Just some random thoughts:
Pablo Neruda is a masterful image-maker, but a lot of his work is uneven - at least in translation - and at times suffers from that hollowness one risks putting too much weight on the image...some just don't jump off the page, or create the pull of gravitas.
William Carlos Williams wrote great poems, but I think I prefer the philosophical tones of Stevens to Williams' championing of the people - populism gets a bit noxious, but I do admire the veritable foot. His poetry is inventive, important in America's literary tradition.
The best book in my library may be the international poetry anthology by Ecco books - edited by Ilya Kaminsky, a great young poet in his own right, along with Susan Harris. To me this poetry is pure - all of the 20th century, but truly timeless. (http://www.amazon.com/The-Ecco-Anthology-International-Poetry/dp/0061583243)
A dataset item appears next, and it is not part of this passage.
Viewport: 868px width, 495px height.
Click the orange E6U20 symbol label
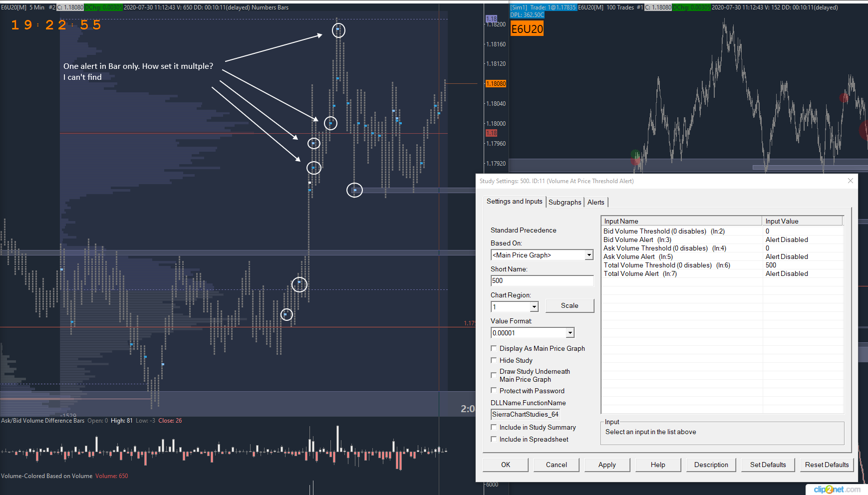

What impelled me to blog suddenly this afternoon was a thought about great poets, the giants of poetry, often going unappreciated or unknown in their own time - specifically Dickinson, Whitman, Hopkins... To me this situation makes perfect sense. Art must always be new knowledge and completely unfamiliar. Unfortunately what's unfamiliar is uncomfortable or seems unstable, or creates uncertainty, in likely all animals, and editors ARE animals. Whitman said great poets need great readers, but in my experience most people want all poetry to be the same - a PERSONAL, very short narrative focused on sensual details, or some obvious, automatically perceived metaphor. What they don't realize is when everything or everyone is the same, nobody is remembered. It takes courage to be different, to be Dickinson, Whitman, Copernicus, Teddy Roosevelt, Picasso, Gertrude Stein, Martin Luther King.
It's a paradox of the literary world that what is great is not familiar, but what's familiar is published.